An engineer’s analysis
Throughout history Disney has consistently been at the technological forefront of theme park design. From introducing steel roller coasters (Matterhorn) to being the first to implement linear induction motors for urban transportation (the People Mover), Disney has always been a leader in world class technology. However, the more recent technology Disney has been using in their attractions seems to lack a certain wow-factor so prevalent in the parks earlier history.
While newer attractions such as Raytheon’s programmable-animatronic arm and Toy Story Midway Mania are reasonably impressive, they lack the quality, theming, and all encompassing immersion displayed in the Pirates, Mansions and Thunder Mountains of years gone by. Toy Story Midway Mania may very well be an exciting attraction, with smiling guests proclaiming their long wait well worthwhile. But exactly how long will those smiles last?
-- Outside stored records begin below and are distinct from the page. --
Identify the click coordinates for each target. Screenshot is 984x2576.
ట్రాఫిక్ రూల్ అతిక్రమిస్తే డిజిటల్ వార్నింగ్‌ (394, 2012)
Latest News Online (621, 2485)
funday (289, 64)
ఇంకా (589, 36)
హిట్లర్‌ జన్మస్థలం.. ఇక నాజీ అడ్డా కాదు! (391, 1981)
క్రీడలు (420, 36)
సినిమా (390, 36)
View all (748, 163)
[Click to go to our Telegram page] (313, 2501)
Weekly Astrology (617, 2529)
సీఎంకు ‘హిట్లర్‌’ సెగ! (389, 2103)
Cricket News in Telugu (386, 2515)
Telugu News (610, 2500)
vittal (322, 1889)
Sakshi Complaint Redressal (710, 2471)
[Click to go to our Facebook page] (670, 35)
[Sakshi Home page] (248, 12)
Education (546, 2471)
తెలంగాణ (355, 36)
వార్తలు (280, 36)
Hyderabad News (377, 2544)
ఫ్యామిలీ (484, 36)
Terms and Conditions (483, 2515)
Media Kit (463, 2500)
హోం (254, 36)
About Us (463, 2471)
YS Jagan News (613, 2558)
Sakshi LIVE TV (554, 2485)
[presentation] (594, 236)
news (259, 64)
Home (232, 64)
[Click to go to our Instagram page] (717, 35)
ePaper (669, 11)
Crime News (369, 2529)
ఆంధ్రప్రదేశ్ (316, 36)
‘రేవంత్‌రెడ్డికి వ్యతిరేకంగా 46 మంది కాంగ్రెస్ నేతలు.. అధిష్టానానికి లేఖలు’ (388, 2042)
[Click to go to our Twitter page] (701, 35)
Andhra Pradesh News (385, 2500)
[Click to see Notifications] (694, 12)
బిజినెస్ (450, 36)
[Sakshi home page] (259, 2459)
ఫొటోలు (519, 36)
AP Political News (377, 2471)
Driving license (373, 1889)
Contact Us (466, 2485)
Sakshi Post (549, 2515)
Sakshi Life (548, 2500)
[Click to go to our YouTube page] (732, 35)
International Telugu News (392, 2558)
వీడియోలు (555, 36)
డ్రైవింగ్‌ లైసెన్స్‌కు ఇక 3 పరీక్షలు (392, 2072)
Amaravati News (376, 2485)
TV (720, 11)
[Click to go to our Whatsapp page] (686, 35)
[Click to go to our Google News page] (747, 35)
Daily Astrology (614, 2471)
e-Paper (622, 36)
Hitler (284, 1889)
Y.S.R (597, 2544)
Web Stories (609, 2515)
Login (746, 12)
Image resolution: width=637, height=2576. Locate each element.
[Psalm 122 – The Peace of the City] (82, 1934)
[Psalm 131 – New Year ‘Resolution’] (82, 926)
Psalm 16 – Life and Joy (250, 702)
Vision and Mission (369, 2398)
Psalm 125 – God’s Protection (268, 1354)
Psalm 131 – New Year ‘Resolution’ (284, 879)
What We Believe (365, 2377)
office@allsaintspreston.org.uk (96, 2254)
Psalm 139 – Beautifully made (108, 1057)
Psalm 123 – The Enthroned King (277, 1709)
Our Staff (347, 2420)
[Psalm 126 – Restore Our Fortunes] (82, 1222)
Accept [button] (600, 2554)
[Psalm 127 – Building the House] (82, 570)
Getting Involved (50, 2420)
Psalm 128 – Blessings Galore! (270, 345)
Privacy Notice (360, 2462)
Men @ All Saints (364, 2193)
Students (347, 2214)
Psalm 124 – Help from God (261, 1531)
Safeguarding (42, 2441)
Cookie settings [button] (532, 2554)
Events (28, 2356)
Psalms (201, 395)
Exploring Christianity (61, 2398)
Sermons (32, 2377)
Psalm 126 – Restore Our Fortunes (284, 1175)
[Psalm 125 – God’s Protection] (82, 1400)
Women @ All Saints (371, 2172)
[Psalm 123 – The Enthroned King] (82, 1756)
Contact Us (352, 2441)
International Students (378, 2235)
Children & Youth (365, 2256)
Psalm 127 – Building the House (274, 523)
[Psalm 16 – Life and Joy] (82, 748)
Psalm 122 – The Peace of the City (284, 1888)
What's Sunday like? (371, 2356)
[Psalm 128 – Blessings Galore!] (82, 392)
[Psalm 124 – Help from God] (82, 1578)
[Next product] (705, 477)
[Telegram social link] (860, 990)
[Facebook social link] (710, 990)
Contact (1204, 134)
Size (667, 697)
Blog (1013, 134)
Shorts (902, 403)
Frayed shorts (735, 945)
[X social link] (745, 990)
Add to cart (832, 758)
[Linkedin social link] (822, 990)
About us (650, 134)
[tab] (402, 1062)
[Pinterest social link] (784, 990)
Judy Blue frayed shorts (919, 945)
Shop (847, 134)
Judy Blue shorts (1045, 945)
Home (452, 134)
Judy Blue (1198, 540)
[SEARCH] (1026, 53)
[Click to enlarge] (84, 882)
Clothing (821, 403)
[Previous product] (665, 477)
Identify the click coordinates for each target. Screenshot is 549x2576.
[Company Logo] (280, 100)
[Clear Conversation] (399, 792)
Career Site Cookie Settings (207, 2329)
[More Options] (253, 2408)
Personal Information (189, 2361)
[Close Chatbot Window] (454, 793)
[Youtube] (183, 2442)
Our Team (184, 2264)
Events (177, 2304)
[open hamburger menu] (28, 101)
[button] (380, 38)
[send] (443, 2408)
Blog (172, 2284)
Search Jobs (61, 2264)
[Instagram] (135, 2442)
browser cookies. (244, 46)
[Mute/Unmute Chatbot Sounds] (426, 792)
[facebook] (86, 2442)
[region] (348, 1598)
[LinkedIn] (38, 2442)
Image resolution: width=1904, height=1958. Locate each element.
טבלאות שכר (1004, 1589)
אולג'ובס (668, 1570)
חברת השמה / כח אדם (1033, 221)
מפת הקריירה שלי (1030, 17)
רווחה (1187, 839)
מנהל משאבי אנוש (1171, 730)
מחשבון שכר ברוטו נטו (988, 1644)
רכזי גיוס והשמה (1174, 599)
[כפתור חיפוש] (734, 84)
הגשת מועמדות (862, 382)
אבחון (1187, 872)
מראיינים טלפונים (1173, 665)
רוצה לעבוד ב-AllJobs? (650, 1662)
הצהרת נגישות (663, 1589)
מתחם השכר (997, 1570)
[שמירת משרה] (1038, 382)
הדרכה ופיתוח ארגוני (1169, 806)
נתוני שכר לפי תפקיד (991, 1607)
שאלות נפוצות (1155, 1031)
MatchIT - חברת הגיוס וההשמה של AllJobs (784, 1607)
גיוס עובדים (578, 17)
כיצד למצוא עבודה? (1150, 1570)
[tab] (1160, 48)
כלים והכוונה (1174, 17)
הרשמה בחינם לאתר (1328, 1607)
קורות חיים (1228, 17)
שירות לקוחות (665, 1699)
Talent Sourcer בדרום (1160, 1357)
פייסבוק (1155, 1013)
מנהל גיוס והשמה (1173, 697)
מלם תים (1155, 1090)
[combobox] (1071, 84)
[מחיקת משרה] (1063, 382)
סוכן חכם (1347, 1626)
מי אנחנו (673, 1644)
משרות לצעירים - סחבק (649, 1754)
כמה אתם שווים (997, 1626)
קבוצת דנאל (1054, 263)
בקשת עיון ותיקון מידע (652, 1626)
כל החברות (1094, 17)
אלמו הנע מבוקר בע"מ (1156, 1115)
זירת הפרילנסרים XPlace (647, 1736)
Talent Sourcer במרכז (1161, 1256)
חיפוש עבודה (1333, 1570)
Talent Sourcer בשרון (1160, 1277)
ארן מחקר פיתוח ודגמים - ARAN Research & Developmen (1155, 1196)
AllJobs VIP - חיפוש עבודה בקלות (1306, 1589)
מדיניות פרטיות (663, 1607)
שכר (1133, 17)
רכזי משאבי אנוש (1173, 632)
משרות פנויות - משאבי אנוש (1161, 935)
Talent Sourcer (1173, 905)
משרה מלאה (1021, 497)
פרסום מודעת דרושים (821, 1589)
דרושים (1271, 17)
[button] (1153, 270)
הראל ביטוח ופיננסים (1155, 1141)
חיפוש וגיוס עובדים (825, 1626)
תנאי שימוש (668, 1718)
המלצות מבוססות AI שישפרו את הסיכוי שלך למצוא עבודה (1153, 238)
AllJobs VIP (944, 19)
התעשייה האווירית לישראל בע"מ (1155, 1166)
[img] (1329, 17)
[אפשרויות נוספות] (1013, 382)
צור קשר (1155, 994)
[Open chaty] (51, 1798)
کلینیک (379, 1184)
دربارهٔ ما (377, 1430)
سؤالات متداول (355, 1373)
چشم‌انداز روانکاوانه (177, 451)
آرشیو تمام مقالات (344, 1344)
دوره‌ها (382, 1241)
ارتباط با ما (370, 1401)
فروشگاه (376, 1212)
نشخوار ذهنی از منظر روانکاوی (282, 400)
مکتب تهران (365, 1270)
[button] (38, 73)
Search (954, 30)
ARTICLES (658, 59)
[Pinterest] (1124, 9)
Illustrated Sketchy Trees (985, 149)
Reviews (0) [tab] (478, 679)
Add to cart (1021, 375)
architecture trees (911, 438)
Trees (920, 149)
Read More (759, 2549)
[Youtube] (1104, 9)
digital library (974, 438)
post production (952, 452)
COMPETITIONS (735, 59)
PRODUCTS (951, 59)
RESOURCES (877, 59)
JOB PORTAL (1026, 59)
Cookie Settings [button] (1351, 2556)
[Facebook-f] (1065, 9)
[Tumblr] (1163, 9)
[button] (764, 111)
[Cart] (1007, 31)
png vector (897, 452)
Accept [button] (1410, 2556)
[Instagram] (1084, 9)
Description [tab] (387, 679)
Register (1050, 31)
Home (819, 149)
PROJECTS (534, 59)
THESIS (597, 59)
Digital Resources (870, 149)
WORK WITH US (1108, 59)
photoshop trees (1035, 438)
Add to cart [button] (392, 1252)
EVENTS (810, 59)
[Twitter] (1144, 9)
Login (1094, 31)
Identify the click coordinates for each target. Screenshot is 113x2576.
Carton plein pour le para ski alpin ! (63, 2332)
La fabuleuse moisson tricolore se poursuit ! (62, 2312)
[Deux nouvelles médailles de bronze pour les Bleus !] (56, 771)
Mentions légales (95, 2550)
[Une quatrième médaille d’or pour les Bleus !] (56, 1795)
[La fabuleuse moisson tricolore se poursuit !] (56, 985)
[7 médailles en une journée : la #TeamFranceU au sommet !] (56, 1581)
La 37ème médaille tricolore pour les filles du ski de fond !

The main driving force behind Midway Mania isn’t the adorable storytelling, funny characters, incredible view or thunderous thrills; it’s the technology. Midway is unique because it offers riders the first interactive 3D experience in a theme park ride. However, while this technology may be remarkable the implementation is weak.
Current generation video game consoles coupled with next generation’s televisions* are able to perform the same tasks with equal awe. In fact, Disney readily recognized this and released a Toy Story Midway Mania game for the Wii and iPhone. While these versions lack the 3D spectacle that makes Midway Mania so amazing, future renditions will be more than capable of providing this effect. That’s right; you can play Midway Mania from the couch in your living room. You may have to give up the ride’s signature quirky-jerky motions in order to skip the line but the trade off is negligible.
Currently Midway Mania is a significant draw for DCA and DHS- meaning that guests attend those parks with the sole intention of experiencing the attraction. But when you are able to play the game at home and in 3D is the long wait now worth it? It’s safe to say Midway Mania will have an extremely short life span.
After further analysis of the ride, it appears obvious that Disney was not only aware of this, but prepared as well. If you remove the 3D effects and guns from Midway mania what’s left? A grocery store shaped room, tacky cardboard cutouts on the walls and TV screens lining the aisles. The basic empty shell that’s left over screams 'cookie cutter': any object of significant value can easily be re-purposed. Not even the vehicles appear to be long term. The attraction runs off of an HP laptop cleverly housed inside the vehicle shell (which is fading and tearing). While the model that Disney used is currently out of production, the closest model with similar specifications sells for $500 from Best Buy.
The lack of quality that Disney put into the environment and the mechanics speak the same message: quick fix. Toy Story Midway Mania isn’t an attraction that will run for years and years; it’s a number in an accountant’s book—adding a quick boost in the numbers for the short term. WDI bit the bullet here and pulled off a wonderful smoke and mirrors attraction. Midway Mania, despite its cheap roots, is highly prized. Enjoy the ride for the time being because it probably won't be around very long.
* 2010 televisions from multiple distributors have been announced being 3D capable at the same price as current generation television.